§ TASK DATA
══════════════════════════════

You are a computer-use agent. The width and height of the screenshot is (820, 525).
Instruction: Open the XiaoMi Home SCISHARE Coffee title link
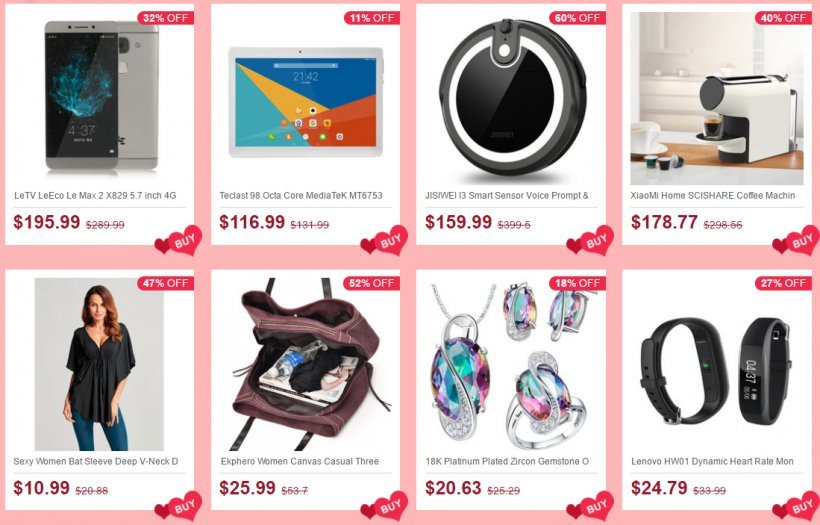[x=713, y=196]
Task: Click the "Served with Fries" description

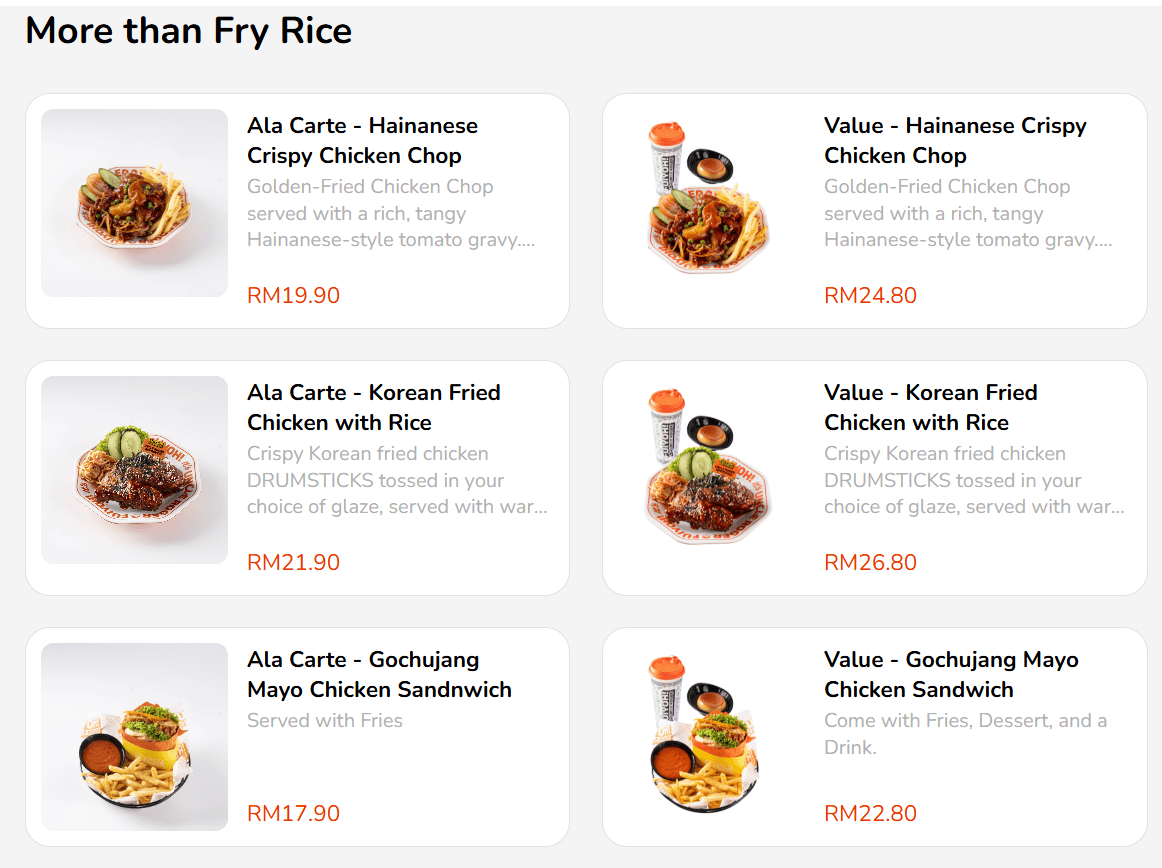Action: (x=325, y=721)
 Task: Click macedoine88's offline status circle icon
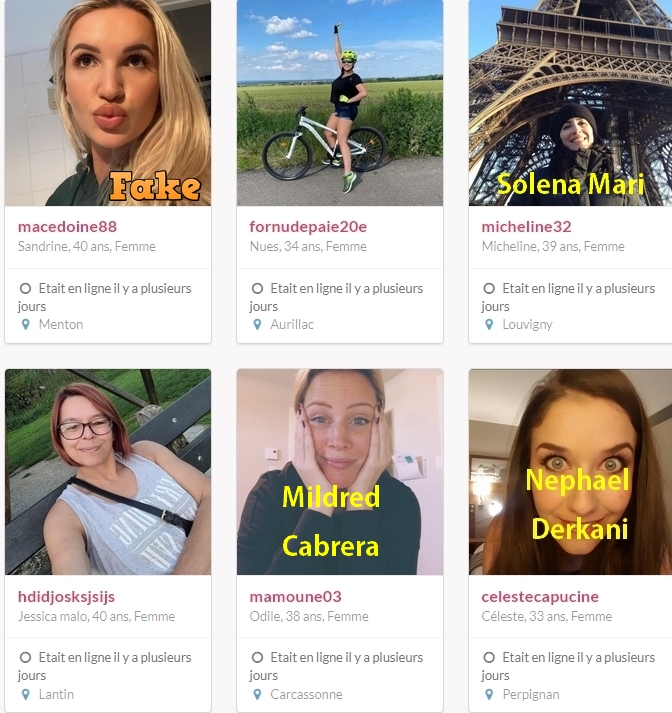pos(25,288)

══════════════════════════════

§ PROMPT
Return every line of the material above verbatim, omitting the pictures.

§ ANSWER
You are a computer-use agent. The width and height of the screenshot is (820, 525).
Instruction: Open the XiaoMi Home SCISHARE Coffee title link
[x=713, y=196]
Task: Click the "Served with Fries" description

Action: (x=325, y=721)
 Task: Click macedoine88's offline status circle icon
pos(25,288)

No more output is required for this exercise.